### Aim of the task:
Copy out all of the entries below without any change.
Exercise inputs below:
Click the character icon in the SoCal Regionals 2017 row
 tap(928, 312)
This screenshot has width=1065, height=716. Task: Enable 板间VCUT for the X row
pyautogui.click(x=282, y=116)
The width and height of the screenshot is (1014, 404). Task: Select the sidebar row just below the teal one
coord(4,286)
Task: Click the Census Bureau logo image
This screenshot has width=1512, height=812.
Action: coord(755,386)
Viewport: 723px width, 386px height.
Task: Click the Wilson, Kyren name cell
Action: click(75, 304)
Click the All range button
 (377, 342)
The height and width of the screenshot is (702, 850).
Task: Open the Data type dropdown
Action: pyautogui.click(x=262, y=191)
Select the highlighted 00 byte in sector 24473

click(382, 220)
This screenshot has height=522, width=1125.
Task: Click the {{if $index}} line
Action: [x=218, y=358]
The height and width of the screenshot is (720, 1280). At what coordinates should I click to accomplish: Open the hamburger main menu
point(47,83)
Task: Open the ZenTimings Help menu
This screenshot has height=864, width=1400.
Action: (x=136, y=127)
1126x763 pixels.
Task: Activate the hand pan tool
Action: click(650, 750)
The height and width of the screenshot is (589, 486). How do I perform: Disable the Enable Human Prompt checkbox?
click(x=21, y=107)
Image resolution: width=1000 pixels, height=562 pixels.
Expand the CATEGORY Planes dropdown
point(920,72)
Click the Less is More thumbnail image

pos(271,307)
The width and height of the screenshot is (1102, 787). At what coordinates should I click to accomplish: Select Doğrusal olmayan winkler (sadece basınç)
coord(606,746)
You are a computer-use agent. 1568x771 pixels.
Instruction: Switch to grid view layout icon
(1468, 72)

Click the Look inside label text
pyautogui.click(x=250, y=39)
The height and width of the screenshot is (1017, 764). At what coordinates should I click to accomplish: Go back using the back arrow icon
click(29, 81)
End of Exercise inputs.
### Output below:
Click the character icon in the SoCal Regionals 2017 row
 tap(928, 312)
This screenshot has width=1065, height=716. Task: Enable 板间VCUT for the X row
pyautogui.click(x=282, y=116)
The width and height of the screenshot is (1014, 404). Task: Select the sidebar row just below the teal one
coord(4,286)
Task: Click the Census Bureau logo image
This screenshot has width=1512, height=812.
Action: coord(755,386)
Viewport: 723px width, 386px height.
Task: Click the Wilson, Kyren name cell
Action: click(75, 304)
Click the All range button
 (377, 342)
The height and width of the screenshot is (702, 850).
Task: Open the Data type dropdown
Action: pyautogui.click(x=262, y=191)
Select the highlighted 00 byte in sector 24473

click(382, 220)
This screenshot has height=522, width=1125.
Task: Click the {{if $index}} line
Action: [x=218, y=358]
The height and width of the screenshot is (720, 1280). At what coordinates should I click to accomplish: Open the hamburger main menu
point(47,83)
Task: Open the ZenTimings Help menu
This screenshot has height=864, width=1400.
Action: (x=136, y=127)
1126x763 pixels.
Task: Activate the hand pan tool
Action: click(650, 750)
The height and width of the screenshot is (589, 486). How do I perform: Disable the Enable Human Prompt checkbox?
click(x=21, y=107)
Image resolution: width=1000 pixels, height=562 pixels.
Expand the CATEGORY Planes dropdown
point(920,72)
Click the Less is More thumbnail image

pos(271,307)
The width and height of the screenshot is (1102, 787). At what coordinates should I click to accomplish: Select Doğrusal olmayan winkler (sadece basınç)
coord(606,746)
You are a computer-use agent. 1568x771 pixels.
Instruction: Switch to grid view layout icon
(1468, 72)

Click the Look inside label text
pyautogui.click(x=250, y=39)
The height and width of the screenshot is (1017, 764). At what coordinates should I click to accomplish: Go back using the back arrow icon
click(29, 81)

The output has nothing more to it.